Paranüsse sind Nervennahrung

Dass Nüsse im Ruf stehen, Nervennahrung zu sein, liegt an den B-Vitaminen, die in einigen Arten in beachtlicher Menge vorhanden sind. "Den B-Vitaminen sagt man nach, dass sie sich günstig auf unser Nervenkostüm auswirken", erklärt Olias. Besonders hoch ist der Anteil von B-Vitaminen in Pekan- und Paranüssen. Aber auch Erdnüsse haben recht viel B-Vitamine. Mit Magnesium, das der Körper in stressreichen Zeiten ebenfalls braucht, können vor allem Cashewkerne aufwarten.

Günstige Fette, Ballaststoffe, Eiweiß, Vitamine und Mineralstoffe: Nüsse sind Alleskönner. Zwar haben sie es auch in puncto Kalorien in sich, aber auch das ist kein Grund, vor einem maßvollen Verzehr zurückzuschrecken: "100 Gramm Nüsse haben um die 600 Kilokalorien. Das entspricht etwa einer Tafel Schokolade", sagt Olias. Doch sie berichtet auch von Studien, denen zufolge sich selbst übergewichtige Menschen Nüsse gönnen können. Der regelmäßige Verzehr wirkte sich in den Untersuchungen nicht nachteilig auf das Körpergewicht aus. "Wissenschaftler führen dies auf die sättigende Wirkung der Nüsse zurück", so die Expertin.

Die Deutsche Gesellschaft für Ernährung empfiehlt daher, täglich 25 Gramm Nüsse zu essen. Das US-amerikanische Pendant, die Food and Drug Administration, spricht von gut 40 Gramm. So oder so: Es läuft auf eine Handvoll Nusskerne am Tag hinaus. Auch lange nach Weihnachten lohnt es sich also noch, die eine oder andere Nuss zu knacken.

Übrigens: Kinder unter vier Jahren - so die dringende Empfehlung vom Berufsverband der Kinder- und Jugendärzte - sollten keine Nüsse oder Mandeln essen. Kleinkinder verschlucken sich leicht. Dann können Nussstückchen in die Atemwege gelangen und eine akute Erstickungsgefahr auslösen.
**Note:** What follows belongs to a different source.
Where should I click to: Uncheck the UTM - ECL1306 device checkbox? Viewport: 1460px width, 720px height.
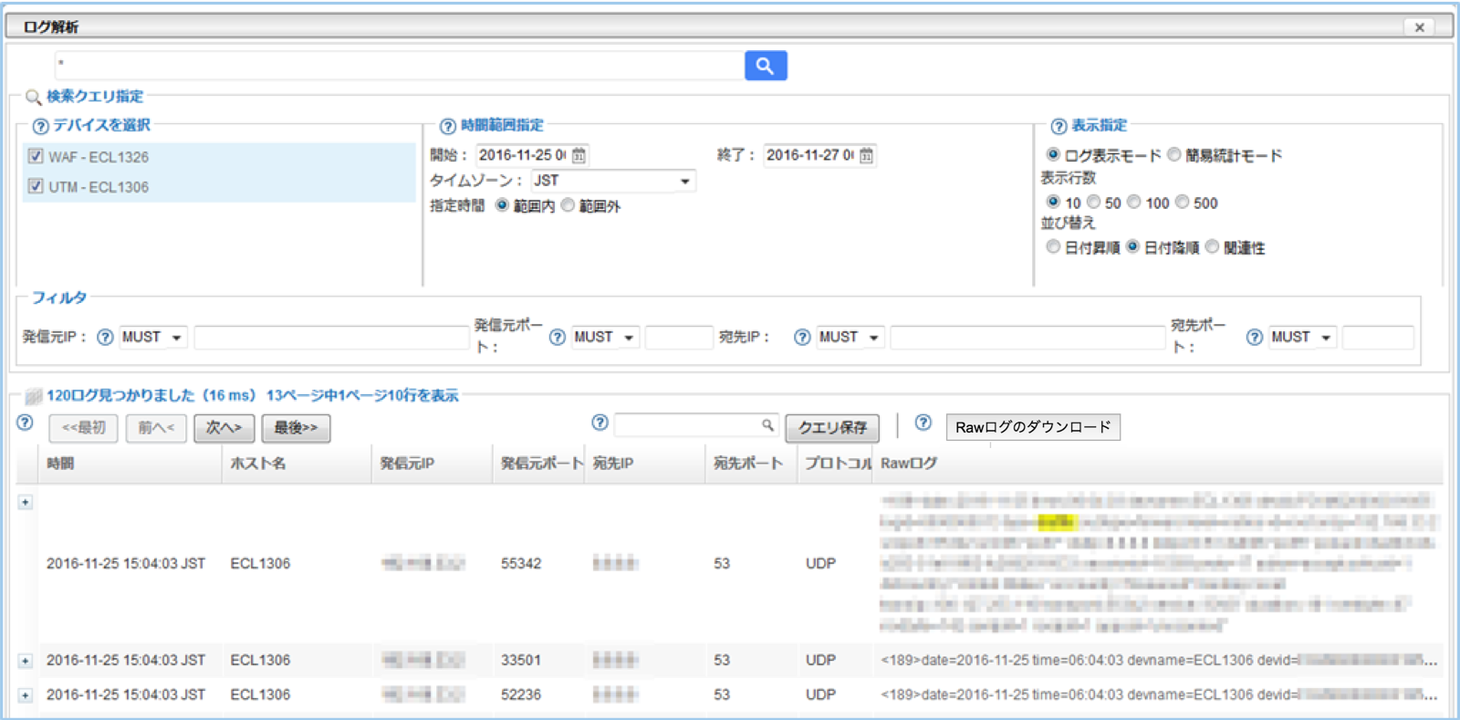(36, 186)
Und noch ein Warnhinweis: Schimmelpilze, die Nüsse befallen, sind sehr giftig und stehen im Verdacht, krebserregend zu sein. Daher sollte man Nüsse vor dem Verzehr gut kontrollieren und solche, auf denen man Verfärbungen entdeckt oder die muffig riechen, aussortieren.